Other options are to resort to a hybrid of Formal Concept Analysis with OWL [BGSS07], least common subsumer [BST07, Tur08, PT11], and similar techniques. The notion of least common subsumer and most specific concept and motivations where and how it may be useful are described in [PT11]. The least common subsumer and most specific concept use non-standard reasoning services that helps with ontology development, and they are defined in terms of DL knowledge bases as follows.

Definition $$\PageIndex{1}$$:

(least common subsumer ([PT11])). Let $$\mathcal{L}$$ be a Description Logic language, $$\mathcal{K} = \mathcal{(T , A)}$$ be a knowledge base represented in DL $$\mathcal{L}$$ (an $$\mathcal{L}$$-KB). The least common subsumer (lcs) with respect to $$\mathcal{T}$$ of a collection of concepts $$C_{1}, . . . , C_{n}$$ is the $$\mathcal{L}$$-concept description $$C$$ such that:

1. $$C_{i}\sqsubseteq _{\mathcal{T}} C$$ for all $$1\leq i\leq n$$, and
2. for each $$\mathcal{L}$$-concept description $$D$$ holds: if $$C_{i}\sqsubseteq _{\mathcal{T}} D$$ for all $$1\leq i\leq n$$, then $$C\sqsubseteq _{\mathcal{T}} D$$.

Definition $$\PageIndex{2}$$:

(most specific concept ([PT11])). Let $$\mathcal{L}$$ be a Description Logic language, $$\mathcal{K} = \mathcal{(T , A)}$$ be a knowledge base represented in DL $$\mathcal{L}$$ (an $$\mathcal{L}$$-KB). The most specific concept (msc) with respect to $$\mathcal{K}$$ of an individual from $$\mathcal{A}$$ is the $$\mathcal{L}$$-concept description $$C$$ such that:

1. $$\mathcal{K}\models C(a)$$, and
2. for each $$\mathcal{L}$$-concept description $$D$$ holds: $$\mathcal{K}\models D(a)$$ implies $$C\sqsubseteq_{\mathcal{T}} D$$.

The least common subsumer computes the common superclass of a concept and the most specific concept classifies an individual into a concept description.

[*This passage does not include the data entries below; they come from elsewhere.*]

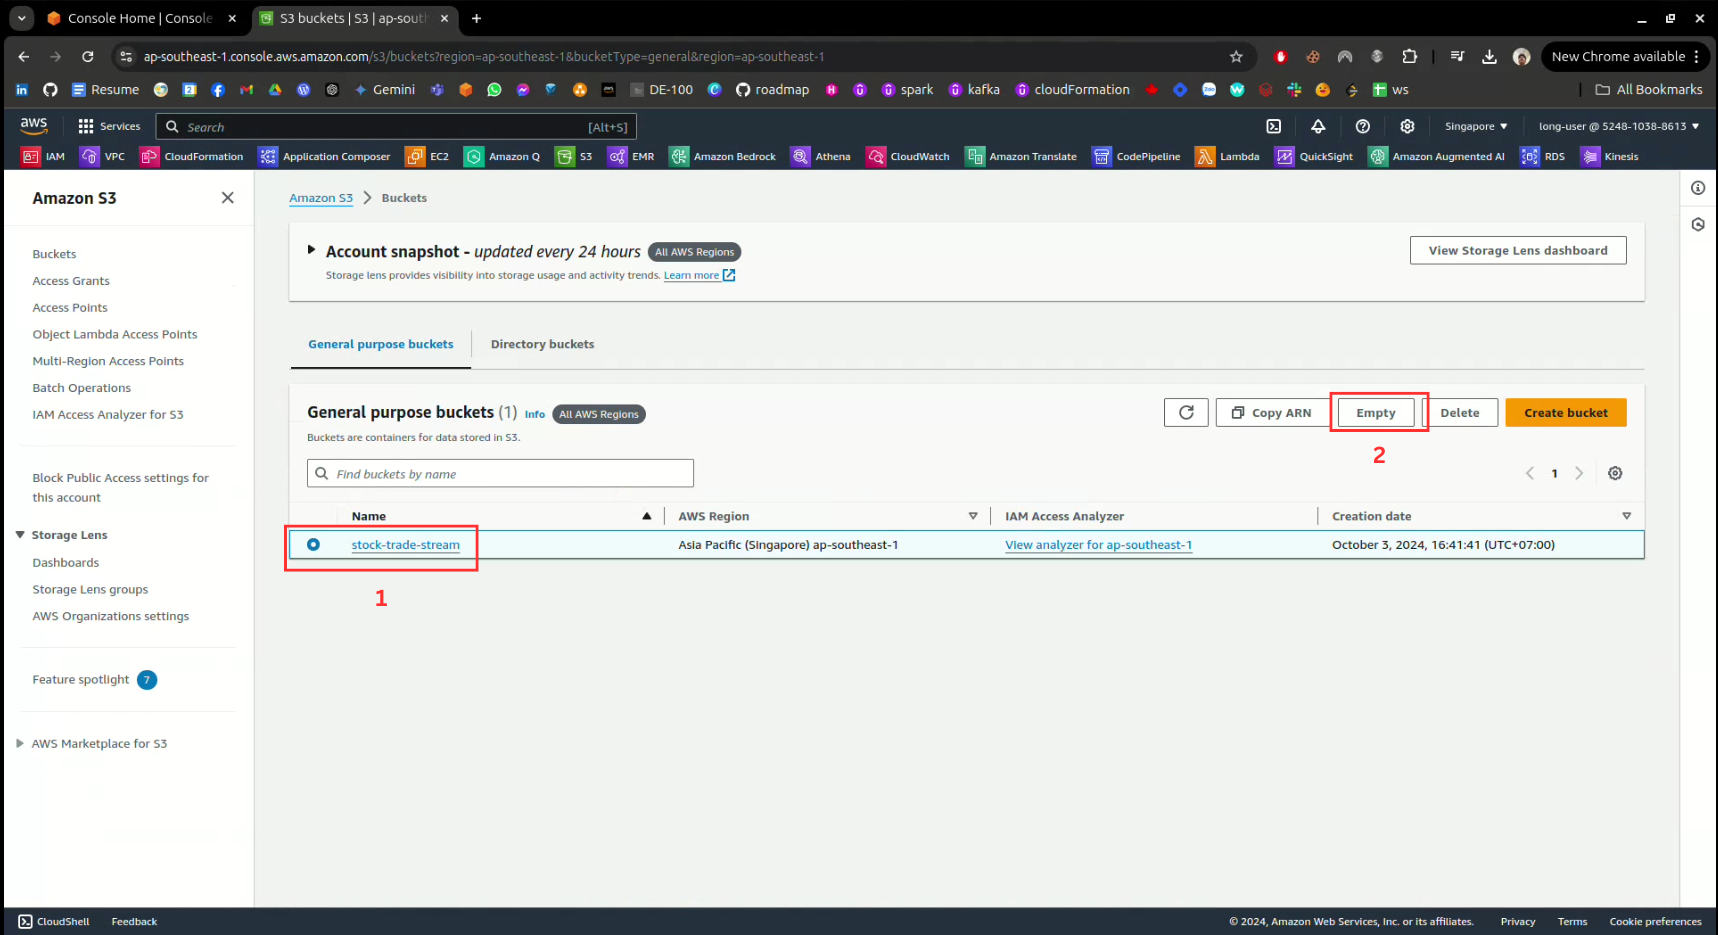The height and width of the screenshot is (935, 1718).
Task: Expand AWS Marketplace for S3 section
Action: (20, 744)
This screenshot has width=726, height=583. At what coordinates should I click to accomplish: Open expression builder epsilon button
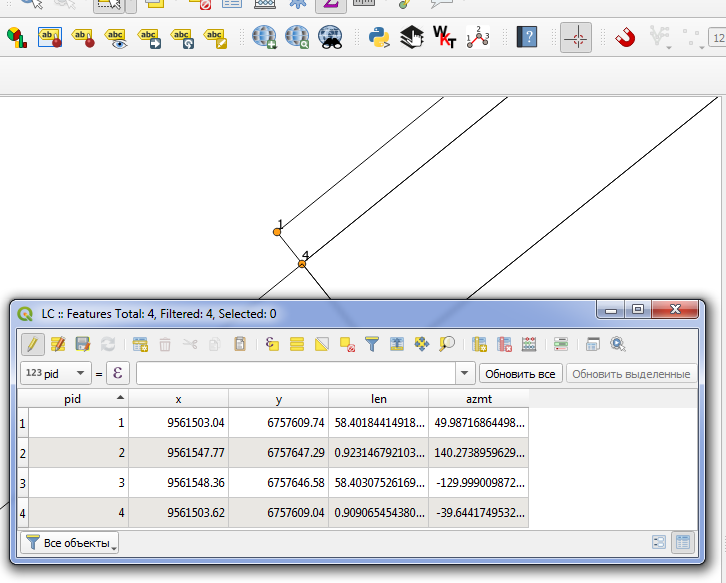tap(118, 373)
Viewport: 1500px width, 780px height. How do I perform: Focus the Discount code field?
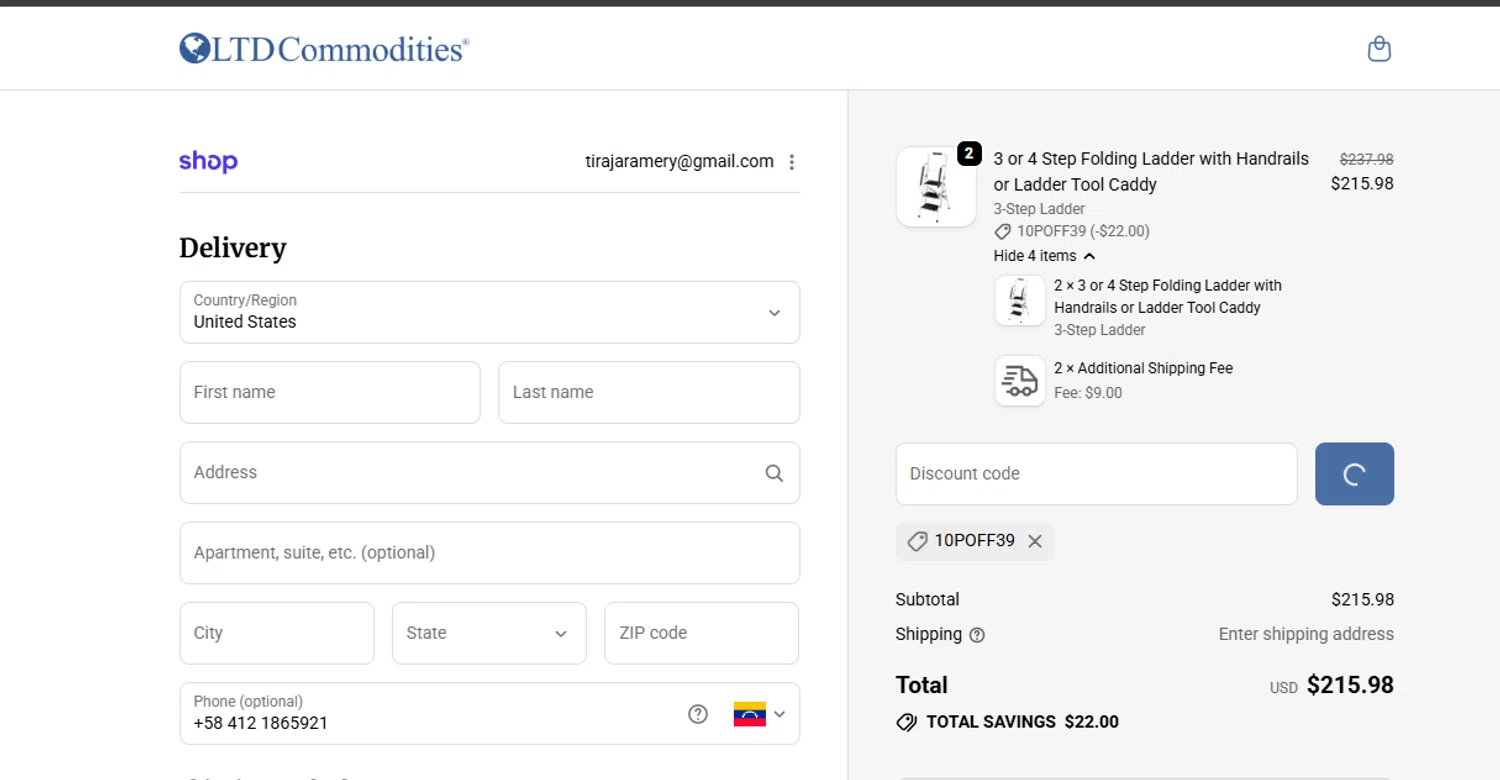1096,474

One could exploit biological models to find candidate terms and relations when those models have been created with software. This allows for semi-automated approaches to formalize the graphical vocabulary in textbooks and drawing tools, and subsequently use an algorithm to populate the TBox with the knowledge taken from the drawings. This because such software has typical icons for categories of things, like a red oval meaning Protein, a yellow rectangle meaning Cell Process, and a pale green arrow with a grey hexagon in the middle meaning Protein Modification. Each individual diagram can thus be analyzed, and the named shapes at least categorized as subclasses of such main classes and relations asserted for the arrows between the shapes. This has been attempted for STELLA and PathwayStudio models [Kee05, Kee12b]. Related are the efforts with converting models represented in the Systems Biology Markup Language (SMBL) into OWL [HDG+11].